Microfinance constitutes a potent sector within mainstream banking, channeling substantial capital into global commerce, a phenomenon apparent in various nations, Bangladesh included. Its significance extends to facilitating large-scale trade, rendering it a well-established and triumphant avenue for multinational capital investment. However, despite embarking on their microcredit journey with the principal claim of poverty alleviation, NGOs have yet to provide conclusive evidence substantiating this assertion.

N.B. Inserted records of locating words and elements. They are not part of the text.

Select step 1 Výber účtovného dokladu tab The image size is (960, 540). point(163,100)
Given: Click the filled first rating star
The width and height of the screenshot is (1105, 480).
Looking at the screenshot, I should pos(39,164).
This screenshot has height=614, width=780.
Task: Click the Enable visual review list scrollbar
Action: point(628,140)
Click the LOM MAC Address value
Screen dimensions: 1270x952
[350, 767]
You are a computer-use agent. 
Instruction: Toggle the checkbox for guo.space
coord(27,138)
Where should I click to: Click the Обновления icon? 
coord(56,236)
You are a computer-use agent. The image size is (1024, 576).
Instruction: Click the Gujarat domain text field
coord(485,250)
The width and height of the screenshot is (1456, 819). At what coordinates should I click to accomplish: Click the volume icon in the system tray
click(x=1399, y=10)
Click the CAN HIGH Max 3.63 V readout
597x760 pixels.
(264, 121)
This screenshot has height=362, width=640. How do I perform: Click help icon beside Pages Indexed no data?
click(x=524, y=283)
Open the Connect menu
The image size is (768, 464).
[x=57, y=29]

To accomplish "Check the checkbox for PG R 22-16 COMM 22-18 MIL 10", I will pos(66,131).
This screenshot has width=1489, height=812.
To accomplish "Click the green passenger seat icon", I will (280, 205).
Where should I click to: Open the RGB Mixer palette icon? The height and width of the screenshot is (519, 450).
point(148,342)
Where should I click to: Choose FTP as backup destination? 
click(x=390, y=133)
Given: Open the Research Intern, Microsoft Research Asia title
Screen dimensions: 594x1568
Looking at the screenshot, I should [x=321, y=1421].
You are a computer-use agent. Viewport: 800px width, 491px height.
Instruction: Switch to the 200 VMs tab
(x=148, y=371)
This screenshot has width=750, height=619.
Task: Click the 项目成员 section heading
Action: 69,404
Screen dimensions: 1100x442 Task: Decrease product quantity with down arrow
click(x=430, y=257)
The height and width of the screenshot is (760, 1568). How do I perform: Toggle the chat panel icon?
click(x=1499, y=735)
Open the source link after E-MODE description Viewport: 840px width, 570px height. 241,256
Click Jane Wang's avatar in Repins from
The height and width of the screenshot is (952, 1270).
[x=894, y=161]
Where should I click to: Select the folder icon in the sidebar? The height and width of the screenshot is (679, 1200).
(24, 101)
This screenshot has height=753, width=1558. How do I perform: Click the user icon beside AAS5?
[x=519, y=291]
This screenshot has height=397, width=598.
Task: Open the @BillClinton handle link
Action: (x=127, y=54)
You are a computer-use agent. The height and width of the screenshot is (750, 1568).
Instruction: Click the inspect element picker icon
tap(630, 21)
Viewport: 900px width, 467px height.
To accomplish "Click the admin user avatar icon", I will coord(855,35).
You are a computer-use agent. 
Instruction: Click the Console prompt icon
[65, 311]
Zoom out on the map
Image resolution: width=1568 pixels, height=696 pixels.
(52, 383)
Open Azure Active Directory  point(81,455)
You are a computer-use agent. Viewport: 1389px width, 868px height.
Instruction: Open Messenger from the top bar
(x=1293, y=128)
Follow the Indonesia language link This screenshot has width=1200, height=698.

According to data from Grameen Bank, 80 percent of its branches generate profits, with approximately 75 percent fully recovering their investments. Nonetheless, the proportion of branches where borrowers have transcended the poverty threshold remains slightly above a mere two percent.
Expert opinions on microcredit
Abdur Rauf Talukder, the Governor of Bangladesh Bank, has raised thought-provoking questions, questioning why NGO organizations, originally established to serve, impose such exorbitant charges. Expressing concern, he highlighted that the private development and NGO sector is burdening the most economically vulnerable individuals, a practice he deemed morally unacceptable.
Renowned economist Dr. Kazi Khalikuzzaman has noted that while NGOs do succeed in placing some funds in the hands of the impoverished through microcredit endeavors, their role in achieving enduring poverty alleviation remains modest.
Government initiative
Previously, micro-credit agencies would impose interest rates ranging from 30 to 40 percent on borrowers, with no regulatory framework in place. In response, the establishment of the Microcredit Regulatory Authority (MRA) in 2006 aimed to rectify this situation by introducing enhanced transparency measures for the operations of private microcredit institutions. Criticism regarding the steep interest rates associated with microfinance has surfaced both domestically and internationally.
To align with the objectives of attaining the Sustainable Development Goals (SDGs), the present government has taken the step to decrease the interest rate on micro-loans provided by NGOs by 3 percent. This move is indicative of the government’s commitment to fostering conditions conducive to achieving these sustainable developmental targets.
In Conclusion
Grameen Bank’s assertion of achieving poverty alleviation through microcredit remains unconvincing. Numerous NGO leaders drive Pajero vehicles, a stark contrast to the impoverished micro-borrowers who find themselves ensnared in a complex web of loans from various NGOs. These borrowers are compelled to approach additional organizations to fulfill their repayment obligations, perpetuating their debt cycle. Simply reducing interest rates is insufficient to break the grip of this debt cycle on the financially vulnerable.
To effectively liberate poor borrowers from this cycle, there’s a need for heightened government oversight, ensuring that all micro-lending institutions adhere to the mandated reduction in microcredit interest rates. The people should refrain from adopting a new financial system under the guise of microcredit. Lending entities must wholeheartedly prioritize the welfare of the impoverished population.